退屈な80代

還暦、古希、傘寿を過ぎて 日々思うことを綴ります。

パンツ愚考

 週二に、三回、スポーツジムへ行きます。平日の午後ですから、来ている人は、ほとんどおっちゃん、おばさんです。ロッカールームで着替えたり、シャワーを浴びるため衣類を脱ぎます。


 他人の着脱を見るともなく見ていて、ふと気がついた驚きの事実がありました。とはいっても、ぼくの気づきが遅すぎたのかもしれません。ハゲや白髪、干物みたいなガリガリやビール腹などさまざまな体形のおっちゃんたちですが、そろって色物のパンツをはいているのです。


 青、黒、グレイ、赤、ピンク、ストライプ、なにやら花柄や月や星のイラスト柄入り、海外ブランドなのかカラフルな水着のようなものまで、いつの間にか、男物パンツから白物が追放されていました。そう思ってみると、ぼくも黒やエンジが多い。


 ぼくの父は、明治生まれで、亡くなるまでふんどし(クラシック・パンツ)を締めていました。あれで風呂上りうろうろされるのは、子ども心にイヤなものでした。
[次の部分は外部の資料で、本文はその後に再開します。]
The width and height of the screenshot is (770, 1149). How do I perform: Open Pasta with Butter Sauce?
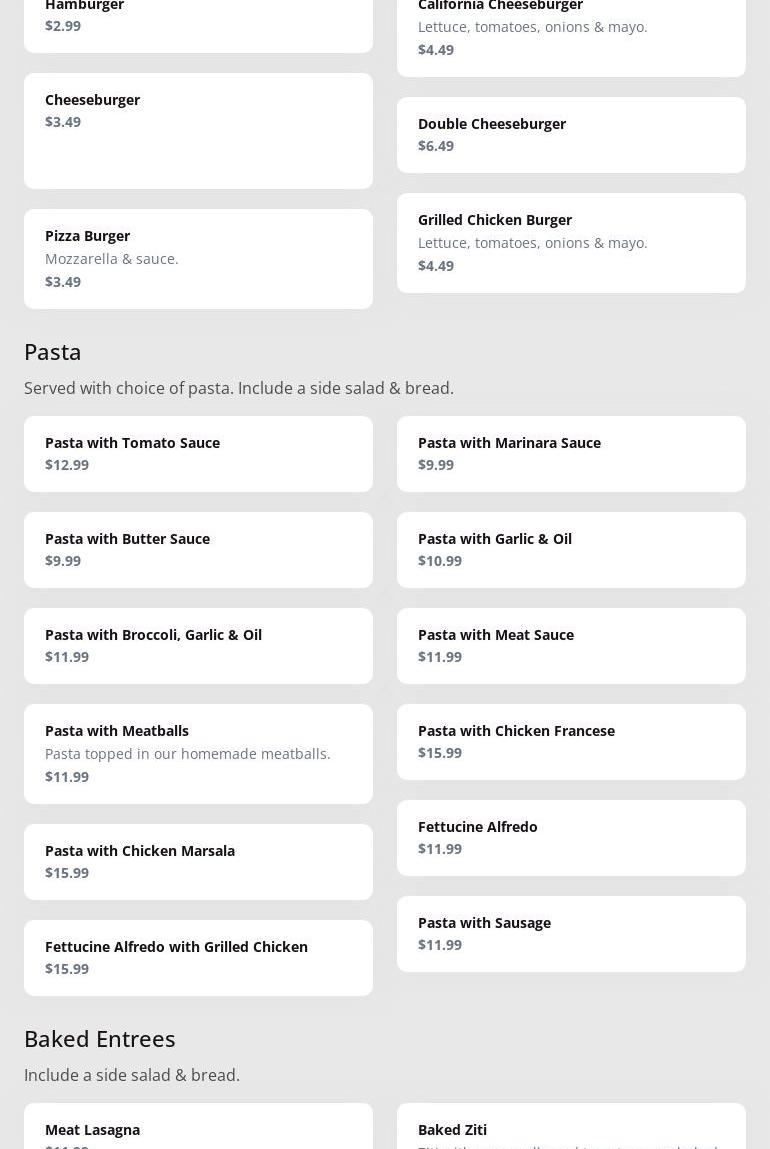[198, 550]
三人目の配偶者が恥ずかしがり、入院した父にパンツをはかせたが、その下にふんどしたというこだわりがありました。


 パッチ、股引、ステテコ、ズボン下と呼んだ下着類もすべて白でした。防寒用のラクダだけは、その名の通りでした。


 川端康成の名作『雪国』は二度映画化されています。確か岸恵子が芸者駒子を演じたとき、男が入浴している間に駒子が更衣かごに白いパンツを差し入れるシーンがありました。これで男女の関係の深さがわかります。大学に入った頃の映画で、よく覚えています。あの当時の男物パンツはみんなサルマタ(猿股、または申又)型の白だったのす。


 ぼくの子どものころは、莫大小(メリヤス)のシャツ、木綿のパンツをはいていました。学生のころ、アイビーリーグのファッションで売り出したVANジャケットが大流行して、オックスフォ‐ド地のボタンダウンのシャツを着こんで粋がってました。


 あのVANの創業者、石津謙介さんが、入院したとき、真っ赤なパンツをはいていて、当時の看護婦(看護師)さんは、「おっしゃれ!」、びっくりして代わる代わる見に来たという逸話を読んだことがあります。


 それくらい男物パンツは白というのが”ニッポンの常識”でした。いつごろから色物に変わったのか(、、、と大上段に振りかぶるほどの問題ではないのですが)。連れ合いは、ユニセックスが売りのユニクロが普及したり、「ワコール メン」が出てきたころからとちゃいますか、といいいます。それなら、もう20年くらい前からです。


 もう一つの大きな変化は、風通しのよいサルマタ(トランクス型)ようなスタイルが影を潜め、ほとんんどが、股下が短く密着するブリーフ型、水泳パンツ型になっていることです。いまや子どもたちも、そうだと思います。


 これはスリムなズボンスタイルに合わせた変化かもせれませんが、この股間の風通しが悪いパンツはこそ、草食系男子を生み出す原因ではないかと、思い切り飛躍した考えにたどり着きます。


 なぜなら、俗に金玉と言われるアレが、体外でぶら下がっているのは、温度を下げるため、というのが定説です。哺乳類の雄はすべてそうです。温度が上がると精子ができにくいのです。あれはクルマなどにある空冷式のラジエーターの役割をしていて、エンジンが過熱しないよう機能調整を果たしているのです、


 したがって体にフィットして、暖衣になるブリーフ・タイプは、男性の摂理に反しているいるのではないか、という疑問が浮びます。地球温暖化は進むは、男性は子供の時からぬくぬくパンツ化では、人類滅亡は早まるのかもしれない。 知らんけど!。